A row over leaked emails from a British scientist hinting at a global warming cover-up has reached the US Congress, where climate change skeptics are seeking to thwart key legislation.
British Professor Phil Jones has stood aside as director of the Climatic Research Unit at the University of East Anglia, after his emails calling into question the scientific basis for climate change fears were leaked.
Hackers had penetrated the center's network and posted online thousands of emails from researchers, including Jones, ahead of a landmark Copenhagen summit which opens next week.
The leader of a US group of so-called "climatology skeptics", Republican Representative James Sensenbrenner, said "if the emails are genuine it is very disturbing because they call into question the whole science of climate change."
He told the House committee on energy independence and global warming that data from the East Anglia university had "been used as a basis for the IPCC report as well as for the US global research program."
The Intergovernmental Panel on Climate Change's (IPCC's) benchmarks for CO2 concentrations in a 2007 report serve as a guidepost for the UN-backed talks in Copenhagen.
The e-mails showed "an increasing evidence that scientific fascism is going on," Sensenbrenner added.

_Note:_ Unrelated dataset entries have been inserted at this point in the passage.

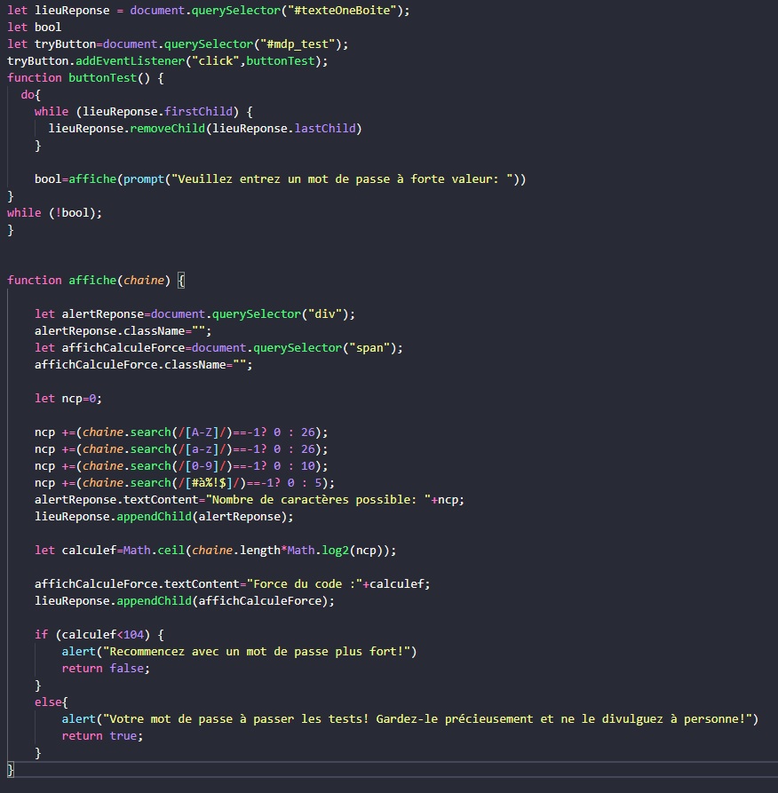Click the "do" keyword of the loop
778x793 pixels.
pyautogui.click(x=28, y=95)
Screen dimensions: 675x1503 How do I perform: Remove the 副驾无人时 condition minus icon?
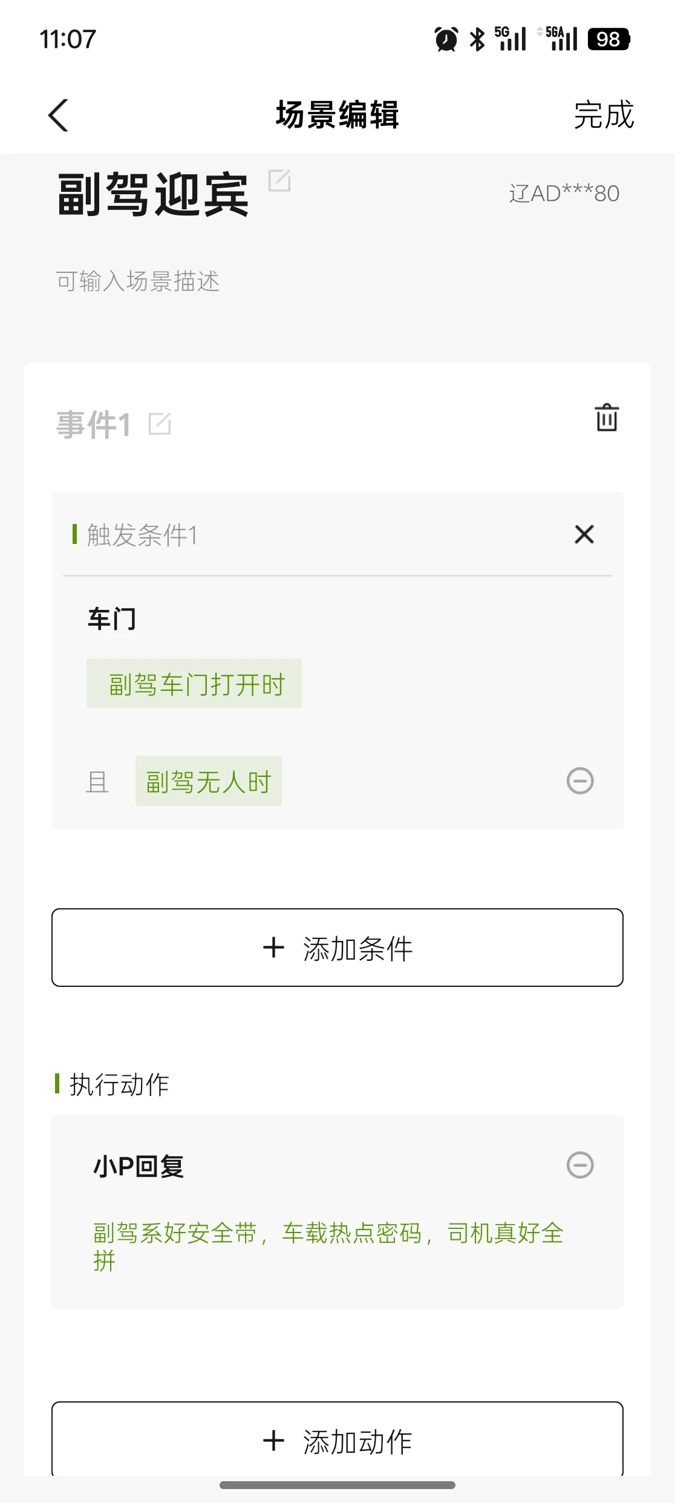580,781
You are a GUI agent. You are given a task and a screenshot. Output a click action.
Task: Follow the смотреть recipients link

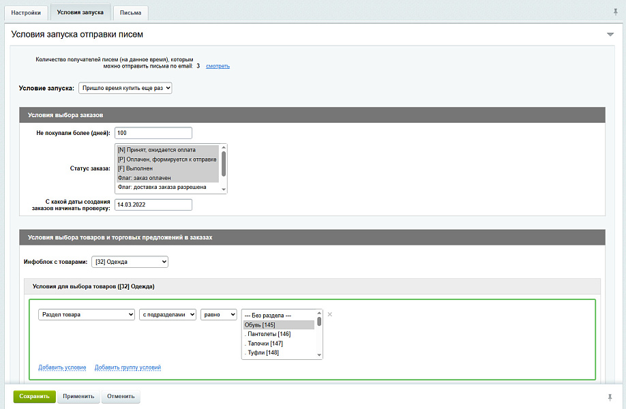tap(218, 66)
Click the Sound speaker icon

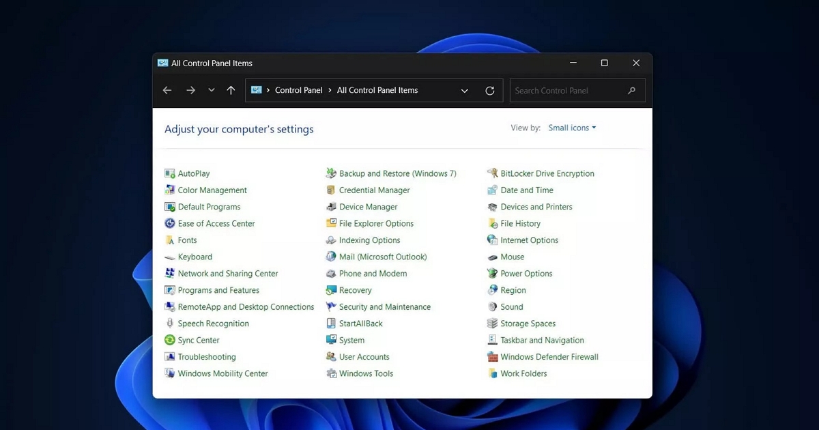[x=492, y=307]
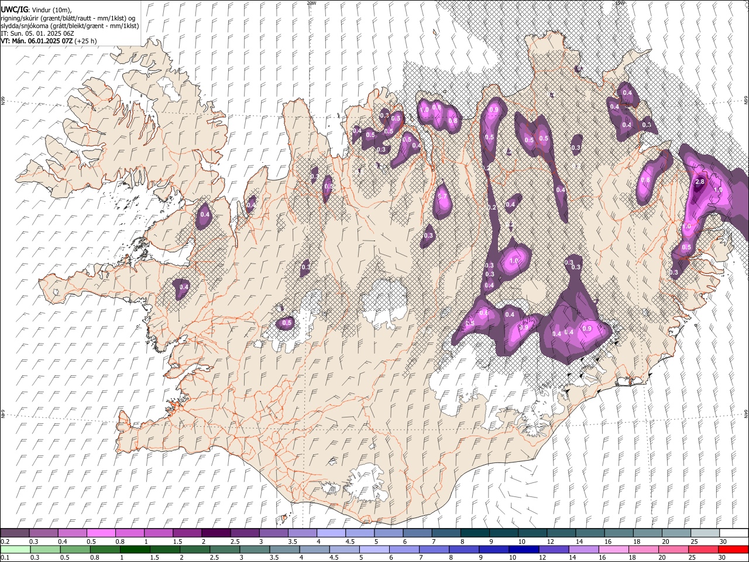The image size is (749, 562).
Task: Click the 0.6 precipitation value label
Action: point(483,313)
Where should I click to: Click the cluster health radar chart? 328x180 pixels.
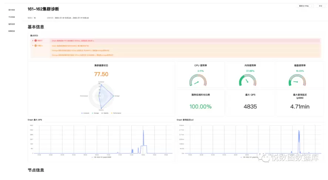(x=101, y=96)
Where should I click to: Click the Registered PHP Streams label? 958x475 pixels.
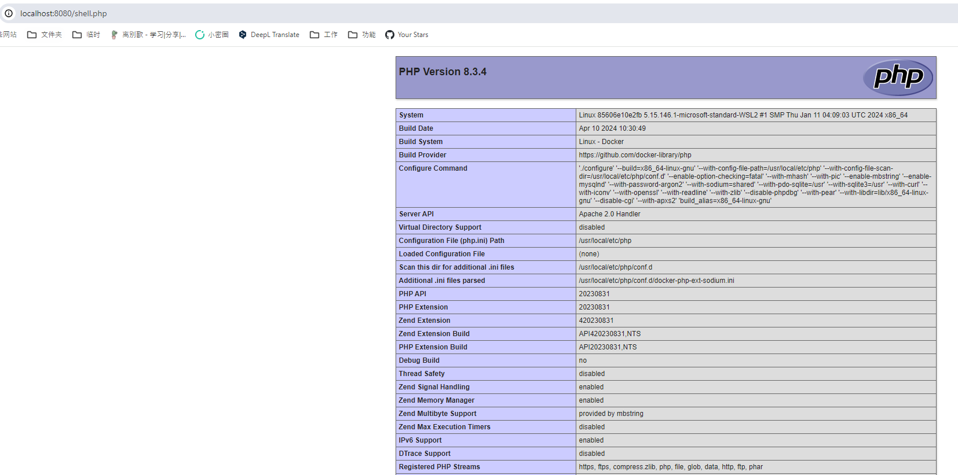coord(439,467)
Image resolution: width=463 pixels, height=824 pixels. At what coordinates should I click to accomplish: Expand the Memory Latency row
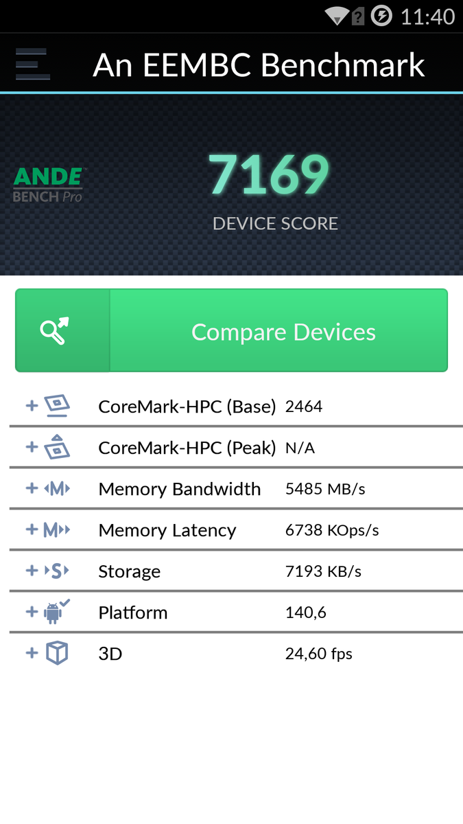[32, 529]
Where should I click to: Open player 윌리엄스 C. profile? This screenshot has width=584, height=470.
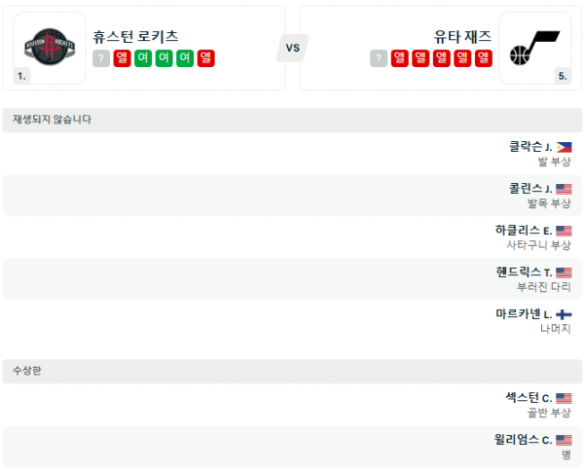coord(524,440)
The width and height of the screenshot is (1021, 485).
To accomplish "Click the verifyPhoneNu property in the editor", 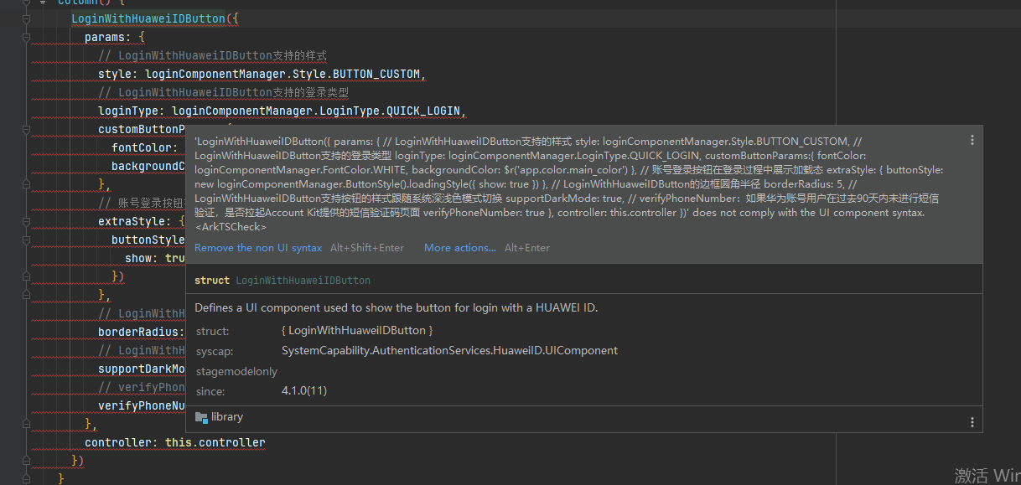I will tap(139, 405).

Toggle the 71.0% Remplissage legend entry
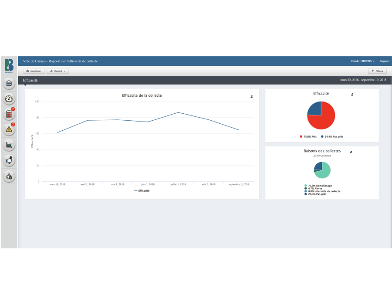click(x=319, y=186)
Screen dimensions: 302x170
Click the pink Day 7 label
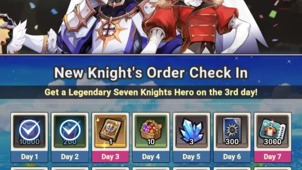click(273, 157)
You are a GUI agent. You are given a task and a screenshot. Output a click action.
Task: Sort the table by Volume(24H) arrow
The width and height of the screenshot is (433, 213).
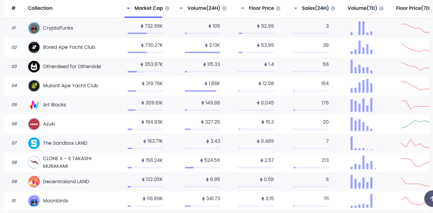181,8
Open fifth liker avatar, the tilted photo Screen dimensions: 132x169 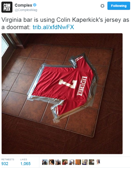72,162
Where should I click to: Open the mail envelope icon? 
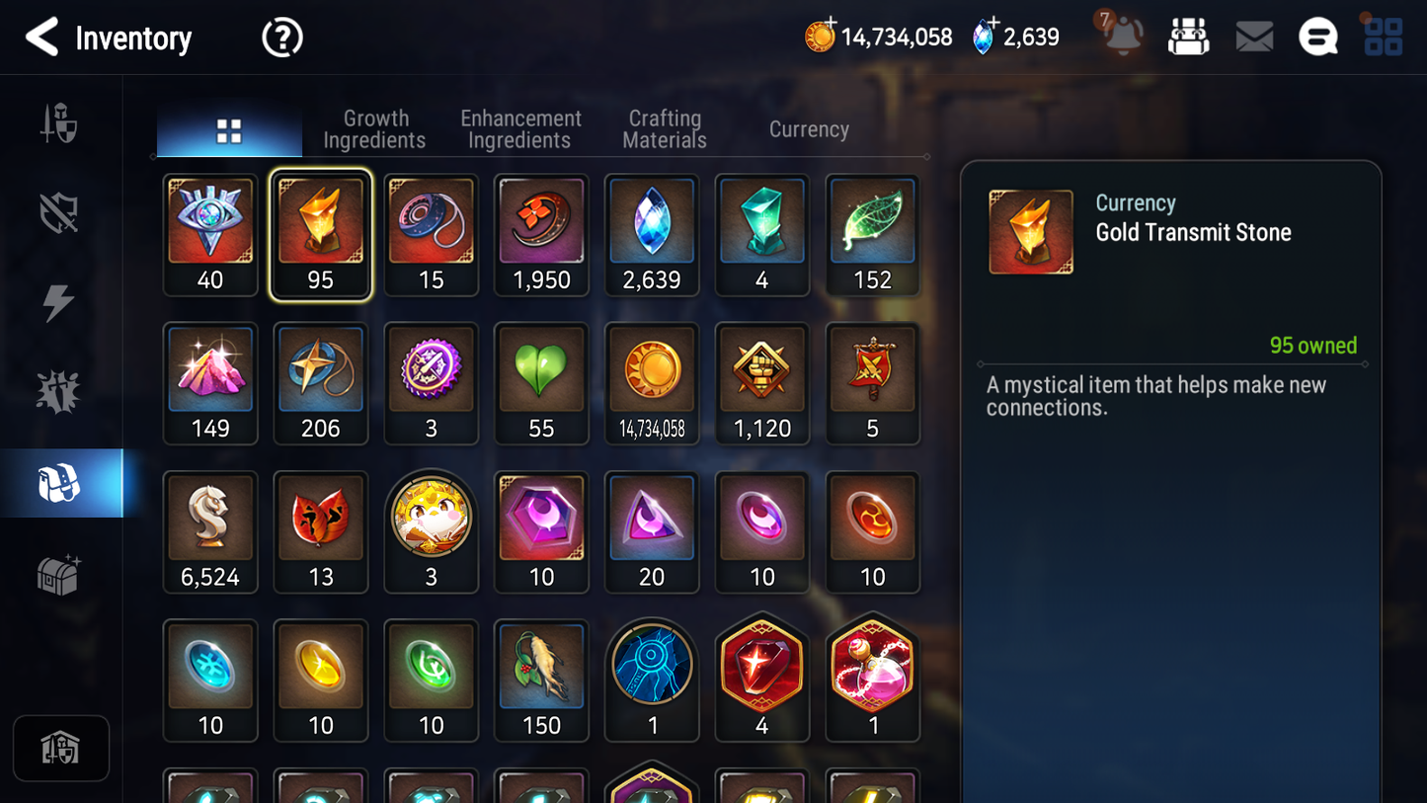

"As policy makers are making decisions about the state of the American economy for the next several generations, we have to have accurate science and it appears that there is enough questions on whether the science we have is accurate."
Now, there IS a backstory here!:
The incident to which Sensenbrenner is alluding in fact involves an admirable event in scientific history, when the scientific community successfully resisted attempts by Exxon-Mobil and Republicans to politicize and corrupt climate research.
In 2003, the journal Climate Research published a paper by astrophysicists Sallie Baliunas and Willie Soon which argued that “the current global warming trend is not unique and that an even more dramatic episode occurred centuries ago, before widespread combustion of oil and coal.”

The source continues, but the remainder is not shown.